Record extracts ▸
************

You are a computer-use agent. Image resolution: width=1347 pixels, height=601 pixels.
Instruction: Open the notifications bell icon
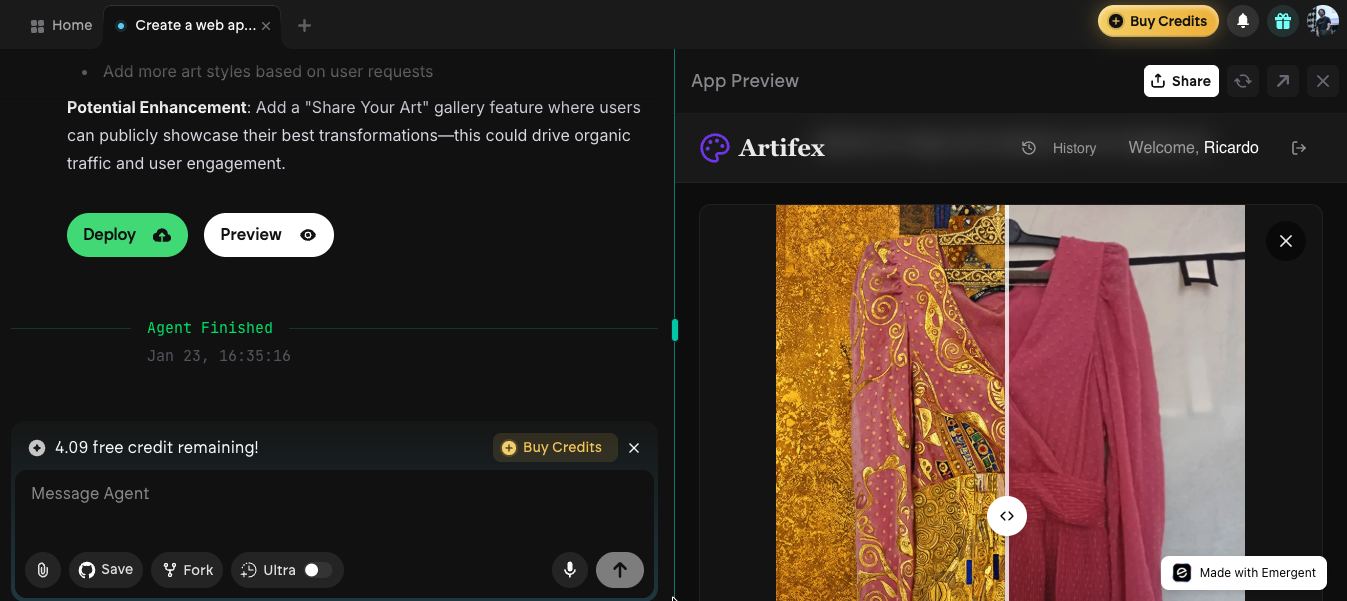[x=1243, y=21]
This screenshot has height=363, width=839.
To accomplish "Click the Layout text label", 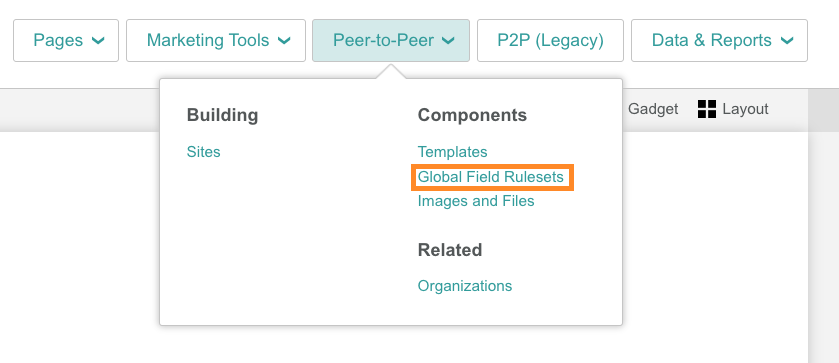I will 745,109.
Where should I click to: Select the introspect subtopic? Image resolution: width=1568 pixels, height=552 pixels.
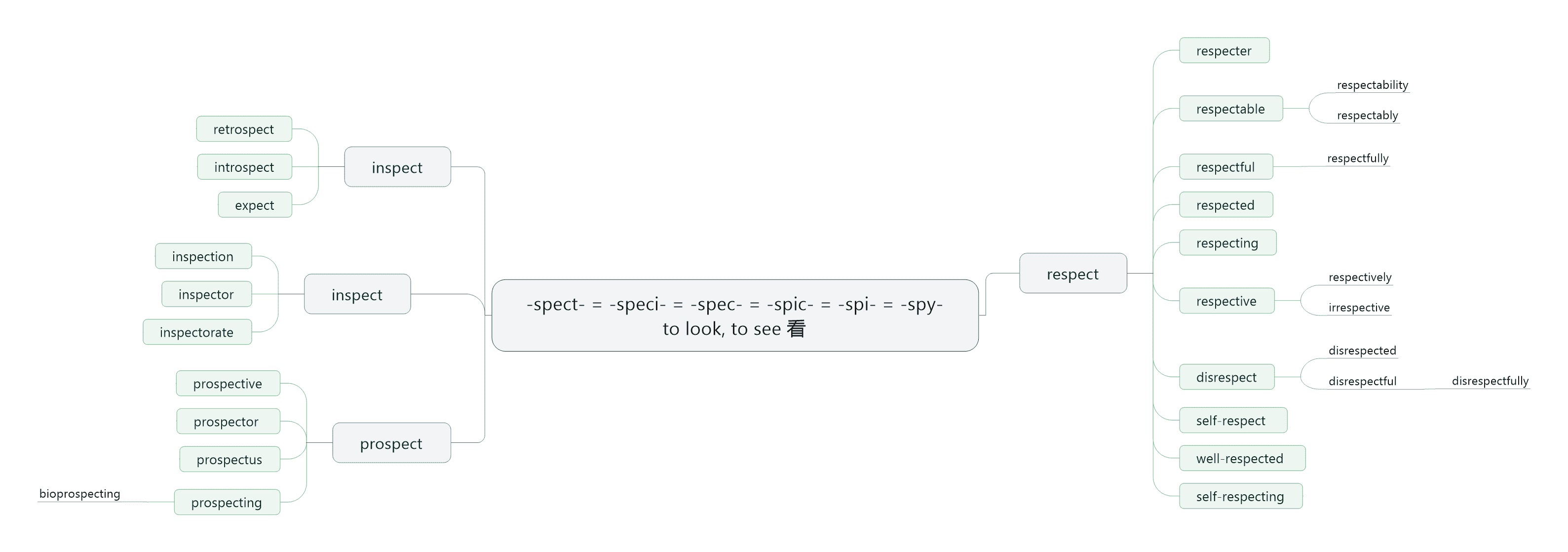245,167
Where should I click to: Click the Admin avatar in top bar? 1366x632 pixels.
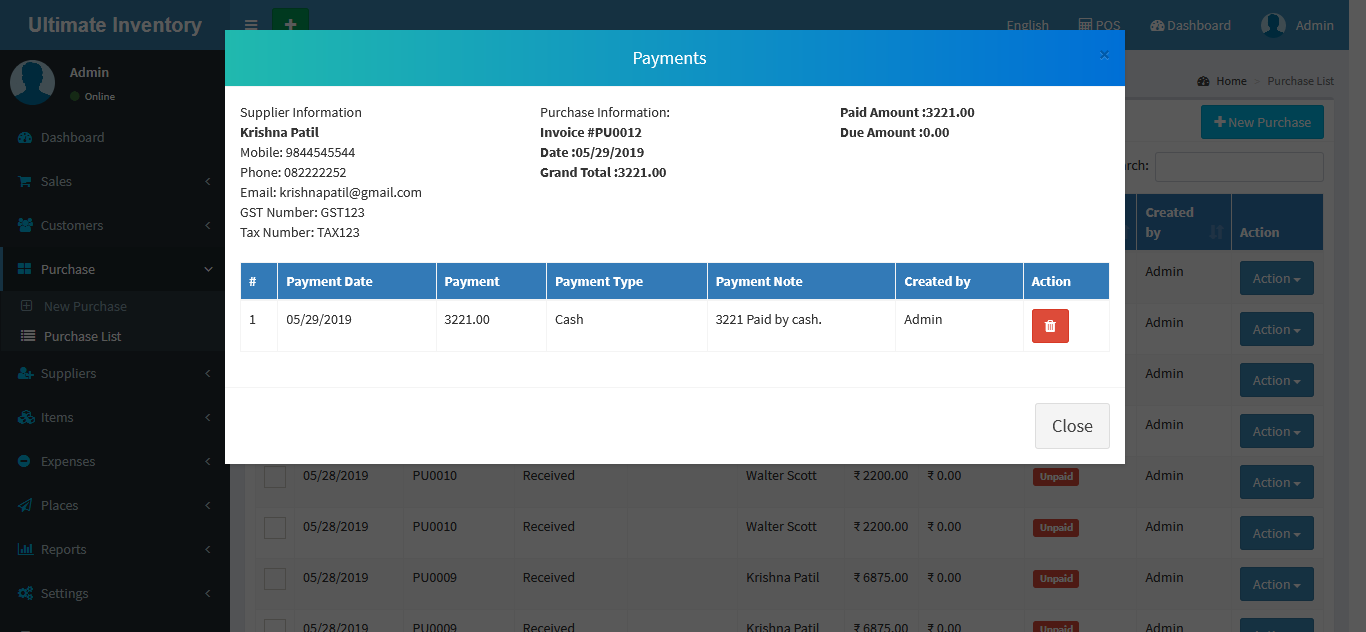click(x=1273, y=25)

************

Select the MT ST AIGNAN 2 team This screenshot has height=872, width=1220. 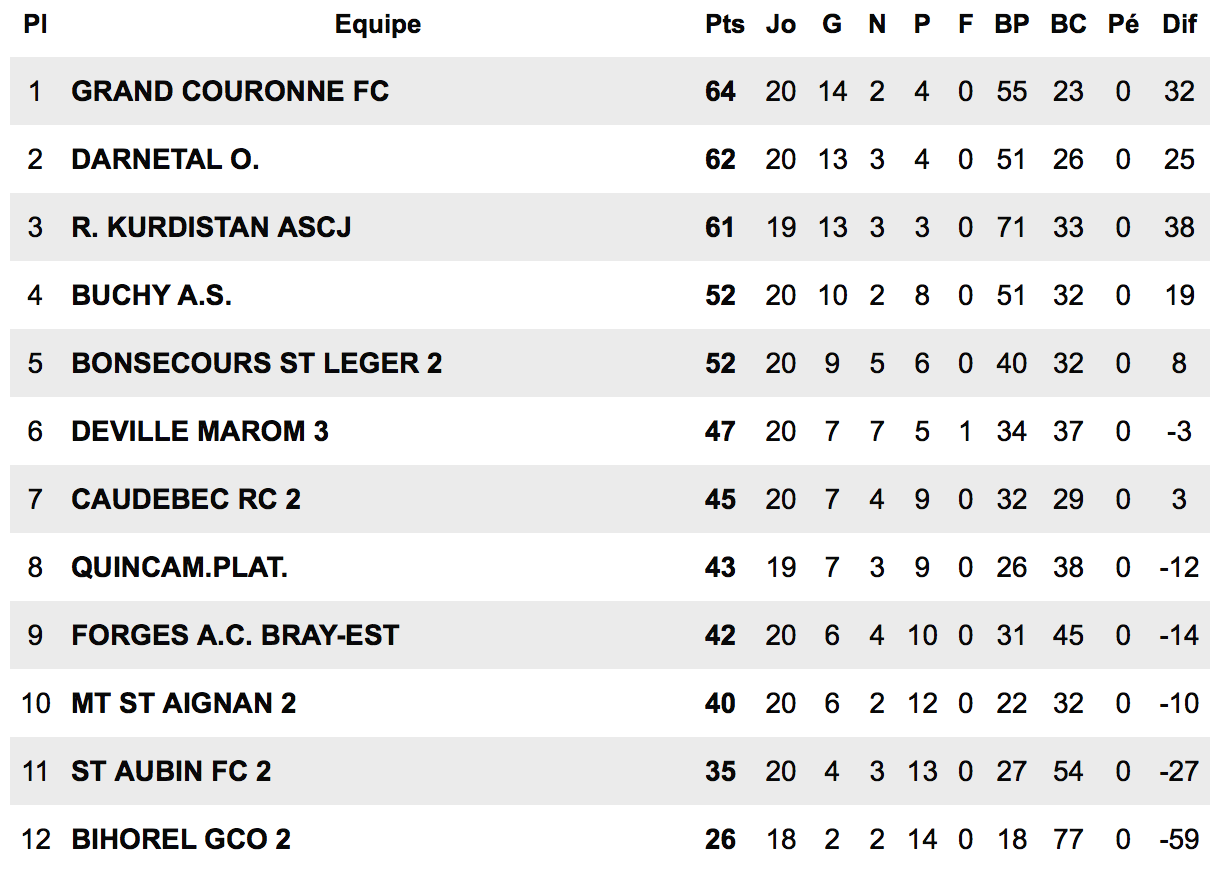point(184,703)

************

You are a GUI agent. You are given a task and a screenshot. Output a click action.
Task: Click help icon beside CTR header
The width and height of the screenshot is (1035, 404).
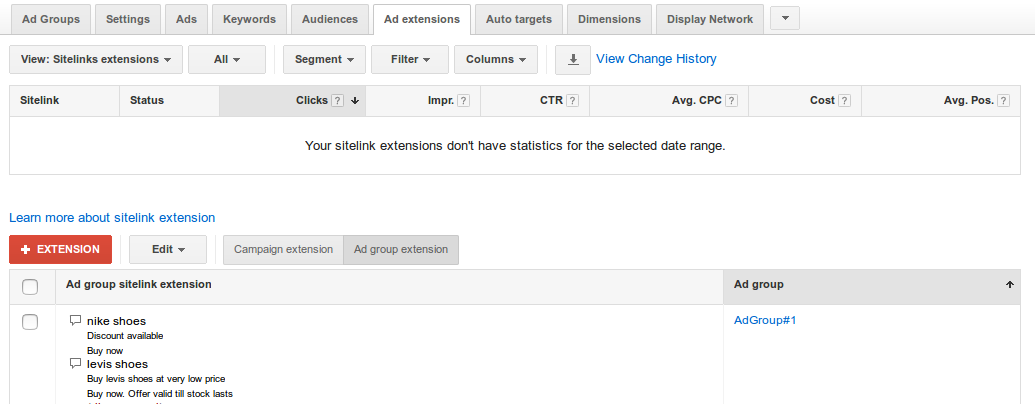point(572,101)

************

What the exercise asks ▸ In the material, count each line that holds the string "agent", and report only how many there are.

Completed exercise ▸ 2